Échos du campusÉCHOS DU CAMPUS

La magie derrière les manuels scolaires

Tim Lougheed

Les meilleurs manuels scolaires ont un côté presque magique. Pour la plupart des étudiantes et des étudiants, ils ne sont qu’un titre sur une liste de livres recommandés ou un bouquin sur la tablette d’une librairie. Peu se soucient de savoir ce qui a mené à leur rédaction et à leur publication. Les spécialistes de la recherche et de l’enseignement en milieu universitaire apprécient sans doute un peu plus la valeur de ces documents, mais ils ont tendance à les voir comme des trésors qu’ils ont découverts et non comme quelque chose qu’ils pourraient produire eux-mêmes.

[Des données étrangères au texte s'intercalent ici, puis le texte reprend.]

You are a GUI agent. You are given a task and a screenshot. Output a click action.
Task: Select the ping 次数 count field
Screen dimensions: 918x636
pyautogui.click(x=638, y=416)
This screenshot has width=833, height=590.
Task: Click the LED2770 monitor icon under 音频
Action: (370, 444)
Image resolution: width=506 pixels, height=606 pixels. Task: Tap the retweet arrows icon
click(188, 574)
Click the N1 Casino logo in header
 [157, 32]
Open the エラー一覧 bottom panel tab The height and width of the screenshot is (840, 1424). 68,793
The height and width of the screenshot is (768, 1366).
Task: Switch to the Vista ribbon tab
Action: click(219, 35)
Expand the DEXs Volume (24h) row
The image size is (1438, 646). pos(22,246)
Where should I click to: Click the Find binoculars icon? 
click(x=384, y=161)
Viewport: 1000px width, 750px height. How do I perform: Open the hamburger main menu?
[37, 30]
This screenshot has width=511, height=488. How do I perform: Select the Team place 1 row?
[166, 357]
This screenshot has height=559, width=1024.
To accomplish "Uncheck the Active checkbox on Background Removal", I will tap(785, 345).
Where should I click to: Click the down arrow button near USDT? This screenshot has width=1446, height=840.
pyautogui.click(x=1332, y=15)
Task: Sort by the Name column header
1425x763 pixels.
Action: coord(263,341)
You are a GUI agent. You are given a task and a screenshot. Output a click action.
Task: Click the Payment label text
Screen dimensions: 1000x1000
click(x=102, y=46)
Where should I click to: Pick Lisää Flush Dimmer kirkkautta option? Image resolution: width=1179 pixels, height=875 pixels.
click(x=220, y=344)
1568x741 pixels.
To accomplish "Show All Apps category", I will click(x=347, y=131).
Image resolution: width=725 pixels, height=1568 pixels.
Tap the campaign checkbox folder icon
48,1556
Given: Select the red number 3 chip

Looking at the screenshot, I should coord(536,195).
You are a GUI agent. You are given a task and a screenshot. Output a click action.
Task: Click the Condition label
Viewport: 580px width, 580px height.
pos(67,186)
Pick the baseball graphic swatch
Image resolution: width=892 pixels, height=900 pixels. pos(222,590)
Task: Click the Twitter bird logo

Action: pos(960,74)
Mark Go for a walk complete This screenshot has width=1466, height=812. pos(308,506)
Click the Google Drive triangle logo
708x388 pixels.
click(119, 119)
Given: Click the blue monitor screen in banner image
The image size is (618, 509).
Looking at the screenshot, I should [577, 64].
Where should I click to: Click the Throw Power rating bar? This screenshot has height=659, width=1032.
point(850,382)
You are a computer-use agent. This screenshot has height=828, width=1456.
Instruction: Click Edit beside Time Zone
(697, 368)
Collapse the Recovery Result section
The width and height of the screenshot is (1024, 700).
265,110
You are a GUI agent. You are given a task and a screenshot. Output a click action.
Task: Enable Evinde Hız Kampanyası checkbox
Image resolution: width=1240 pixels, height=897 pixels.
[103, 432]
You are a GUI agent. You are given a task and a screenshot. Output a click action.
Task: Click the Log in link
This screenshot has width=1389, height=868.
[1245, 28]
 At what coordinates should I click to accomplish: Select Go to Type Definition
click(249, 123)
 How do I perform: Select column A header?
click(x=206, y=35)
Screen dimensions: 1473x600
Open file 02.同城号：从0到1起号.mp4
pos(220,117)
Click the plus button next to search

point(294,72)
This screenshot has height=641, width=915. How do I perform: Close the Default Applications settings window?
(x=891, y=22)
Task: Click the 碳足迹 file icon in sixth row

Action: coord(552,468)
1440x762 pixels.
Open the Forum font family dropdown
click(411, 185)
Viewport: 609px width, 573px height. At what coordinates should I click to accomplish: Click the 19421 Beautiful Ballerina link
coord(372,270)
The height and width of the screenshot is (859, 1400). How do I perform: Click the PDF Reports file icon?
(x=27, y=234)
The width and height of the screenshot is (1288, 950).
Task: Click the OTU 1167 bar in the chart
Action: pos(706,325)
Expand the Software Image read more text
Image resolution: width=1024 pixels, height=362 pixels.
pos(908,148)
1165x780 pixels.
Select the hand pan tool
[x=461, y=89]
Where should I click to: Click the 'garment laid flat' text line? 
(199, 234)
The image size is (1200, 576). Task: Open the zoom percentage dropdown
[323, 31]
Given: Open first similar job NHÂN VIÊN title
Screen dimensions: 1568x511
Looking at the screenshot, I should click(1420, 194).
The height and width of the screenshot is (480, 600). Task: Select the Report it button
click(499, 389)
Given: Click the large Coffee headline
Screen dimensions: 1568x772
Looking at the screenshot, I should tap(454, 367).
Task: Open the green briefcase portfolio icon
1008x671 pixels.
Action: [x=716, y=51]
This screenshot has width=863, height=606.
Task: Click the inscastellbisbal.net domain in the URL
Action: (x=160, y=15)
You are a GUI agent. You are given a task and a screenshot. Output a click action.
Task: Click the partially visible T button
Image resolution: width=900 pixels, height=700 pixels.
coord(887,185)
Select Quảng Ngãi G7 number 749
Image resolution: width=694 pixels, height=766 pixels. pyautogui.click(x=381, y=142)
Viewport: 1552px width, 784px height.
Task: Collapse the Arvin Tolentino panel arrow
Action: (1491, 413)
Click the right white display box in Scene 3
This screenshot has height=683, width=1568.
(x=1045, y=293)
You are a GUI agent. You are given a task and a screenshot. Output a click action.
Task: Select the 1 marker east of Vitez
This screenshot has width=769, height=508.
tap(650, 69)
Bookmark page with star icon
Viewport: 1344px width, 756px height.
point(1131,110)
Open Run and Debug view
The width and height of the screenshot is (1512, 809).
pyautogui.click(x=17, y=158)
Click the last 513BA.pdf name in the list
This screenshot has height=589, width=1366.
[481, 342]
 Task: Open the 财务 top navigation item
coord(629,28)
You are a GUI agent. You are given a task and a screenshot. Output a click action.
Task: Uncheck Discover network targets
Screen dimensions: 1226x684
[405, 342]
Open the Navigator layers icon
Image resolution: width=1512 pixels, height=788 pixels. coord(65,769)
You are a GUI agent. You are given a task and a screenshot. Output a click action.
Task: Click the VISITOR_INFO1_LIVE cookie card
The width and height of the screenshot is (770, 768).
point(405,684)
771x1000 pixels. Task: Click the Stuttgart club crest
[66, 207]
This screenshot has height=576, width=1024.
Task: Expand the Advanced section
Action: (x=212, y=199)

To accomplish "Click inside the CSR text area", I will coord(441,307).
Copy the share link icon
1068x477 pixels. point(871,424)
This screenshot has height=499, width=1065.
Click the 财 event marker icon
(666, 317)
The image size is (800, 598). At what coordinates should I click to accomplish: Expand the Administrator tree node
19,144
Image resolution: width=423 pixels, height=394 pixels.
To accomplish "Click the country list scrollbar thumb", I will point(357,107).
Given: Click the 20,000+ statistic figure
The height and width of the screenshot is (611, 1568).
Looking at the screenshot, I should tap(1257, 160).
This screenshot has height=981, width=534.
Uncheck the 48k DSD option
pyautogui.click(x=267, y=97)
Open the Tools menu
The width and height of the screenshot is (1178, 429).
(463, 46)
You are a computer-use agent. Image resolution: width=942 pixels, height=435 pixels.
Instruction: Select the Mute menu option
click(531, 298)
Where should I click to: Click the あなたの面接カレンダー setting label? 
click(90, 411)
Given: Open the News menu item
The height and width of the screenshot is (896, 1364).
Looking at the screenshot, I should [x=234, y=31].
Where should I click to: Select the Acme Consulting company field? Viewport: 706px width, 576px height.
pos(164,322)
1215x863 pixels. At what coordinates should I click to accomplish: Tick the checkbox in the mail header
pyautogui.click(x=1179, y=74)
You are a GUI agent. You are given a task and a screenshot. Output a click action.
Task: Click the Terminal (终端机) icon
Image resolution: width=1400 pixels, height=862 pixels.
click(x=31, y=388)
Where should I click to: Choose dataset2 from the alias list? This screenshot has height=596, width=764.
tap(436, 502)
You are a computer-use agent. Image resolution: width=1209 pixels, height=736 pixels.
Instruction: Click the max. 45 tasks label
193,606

Rien d’étonnant à cela. Dans les domaines techniques, tels que la science, la médecine et le génie, créer un manuel scolaire représente tout un défi. Le texte doit faire autorité tout en distillant l’état actuel des connaissances sur un sujet donné de la façon la plus détaillée possible. Des années d’efforts peuvent produire les pages les plus denses et les plus difficiles qu’il vous sera sans doute jamais donné de lire ou devenir la clé qui vous permettra de comprendre un sujet complexe.

Il arrive toutefois que ces manuels naissent d’un besoin pressant à combler, comme en témoigne le DWalter Hendelman, professeur auxiliaire au Département de médecine cellulaire et moléculaire.

« Je trouvais très frustrant de ne pas avoir sous la main un manuel approprié pour aider mes étudiants », dit-il, pour expliquer comment lui est venue l’idée de créer un manuel décrivant l’anatomie du cerveau dans ses moindres détails. « Les manuels existants me semblaient trop ardus pour des personnes abordant pour la première fois l’étude d’un sujet aussi difficile et conceptuel que le cerveau humain. »

C’était à la fin des années 80. Le Dr Hendelman vient de passer les deux dernières années à revoir et corriger la troisième édition de son manuel, Atlas of Functional Neuroanatomy. Le livre se vend environ 80 $, et il sait qu’une poignée seulement d’étudiants de la Faculté de médecine se le sont procuré.

Le manuel du DHendelman sera très utile toutefois aux quelque 130 personnes qui doivent suivre un cours sur le sujet. L’ouvrage contient des centaines d’images très détaillées assorties de leur description, et le CD-ROM qui l’accompagne permet de visionner le contenu d’une façon un peu plus interactive. Il arrive que des étudiantes et des étudiants remercient le Dr Hendelman de leur avoir rendu le sujet plus accessible.

« Je reçois parfois un mot d’appréciation qui vient je ne sais d’où, par courriel », dit-il, soulignant que les commentaires s’arrêtent habituellement là. Les manuels scolaires comme le sien sont généralement publiés sans tambour ni trompette et se retrouvent en petit nombre dans des salles de cours un peu partout en Amérique du Nord et même au-delà. Peu de gens sont conscients des kilomètres que ces livres ont parcourus ou de la reconnaissance que l’Université en retire sur le plan de la recherche.

« Dans le courant universitaire, les personnes qui rédigent des manuels scolaires obtiennent peu de crédit ou de notoriété de leur travail », dit le DHendelman.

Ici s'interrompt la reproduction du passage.